### COMPLETE THE FOLLOWING
1. In the passage about Momma Tried, rewrite the stretch from "OVER A YEAR" through "smoking jacket size.", replacing "coffee table" with "nightstand".
2. According to the passage about Momma Tried, what does the magazine's non-heteronormative editorial stance mean for its readers?

### SUPPLIED PASSAGE
------------------------------------------------

OVER A YEAR AGO, NEW ORLEANS ARTISTS THEO ELIEZER AND MICAH LEARNED devised a new art and literary magazine that would take its inspiration from men’s lifestyle magazines from the 60’s and 70’s, but distill the classically cool and intuitively interesting from the schlock and dated stereotypes. The result is Momma Tried, a “conceptual nudie mag” that is about to run off the print rollers and onto your naked coffee table. Eliezer and Learned’s goal is to present art and writing that is inclusive and descriptive of the vast sexual landscape that exists between the binary poles of pinup porno and lecture hall dissections of libido. In addition, Momma Tried has a non-heteronormative editorial stance, which means that its ideal reader can aspire to the level of coolness contained inside no matter their gender, sexual status, or smoking jacket size.

------------------------------------------------

### DATA SEGMENT
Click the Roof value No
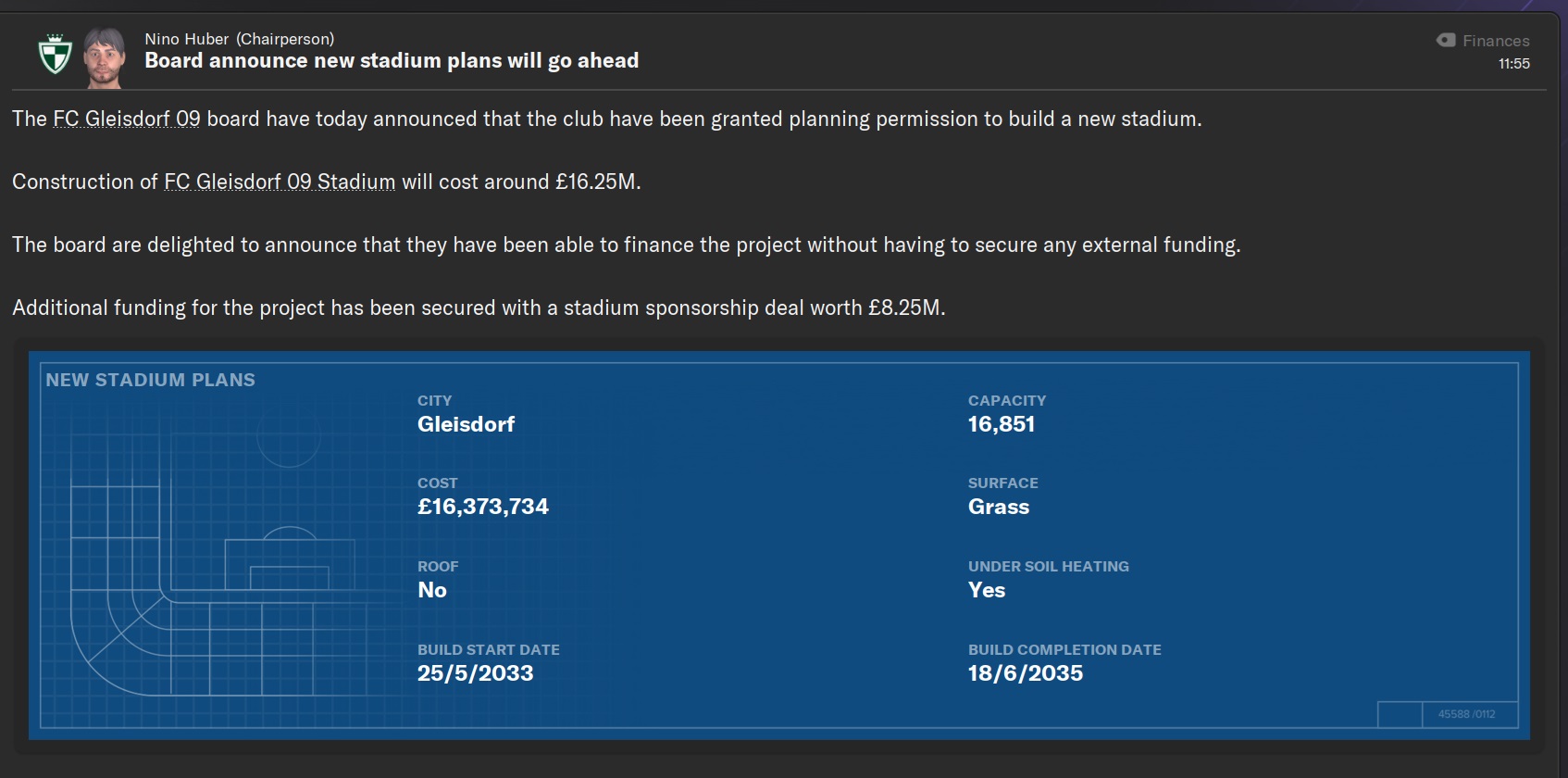click(x=432, y=590)
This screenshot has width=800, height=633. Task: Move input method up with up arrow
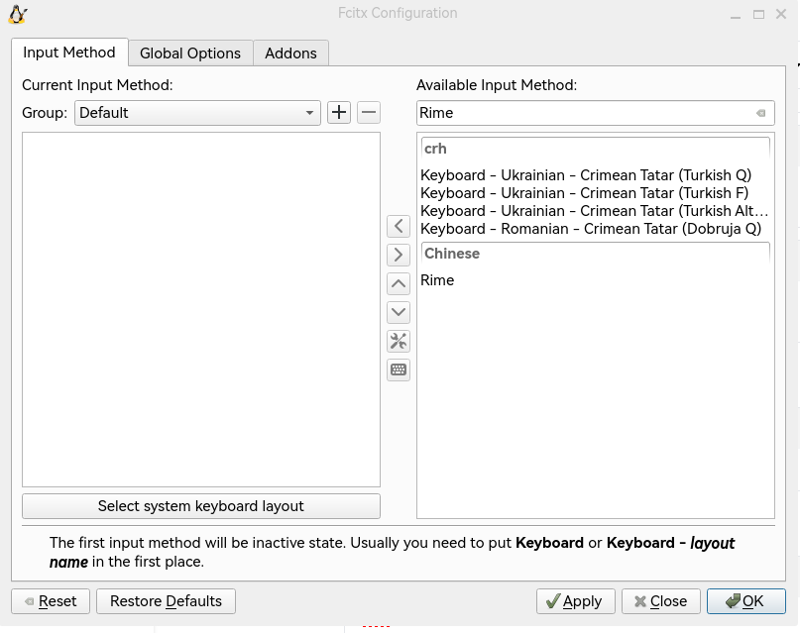398,284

------------------------------------------------

### ANSWERS TO THE TASKS
1.
OVER A YEAR AGO, NEW ORLEANS ARTISTS THEO ELIEZER AND MICAH LEARNED devised a new art and literary magazine that would take its inspiration from men’s lifestyle magazines from the 60’s and 70’s, but distill the classically cool and intuitively interesting from the schlock and dated stereotypes. The result is Momma Tried, a “conceptual nudie mag” that is about to run off the print rollers and onto your naked nightstand. Eliezer and Learned’s goal is to present art and writing that is inclusive and descriptive of the vast sexual landscape that exists between the binary poles of pinup porno and lecture hall dissections of libido. In addition, Momma Tried has a non-heteronormative editorial stance, which means that its ideal reader can aspire to the level of coolness contained inside no matter their gender, sexual status, or smoking jacket size.

2. It means that the magazine's ideal reader can aspire to the level of coolness inside it no matter their gender, sexual status, or smoking jacket size.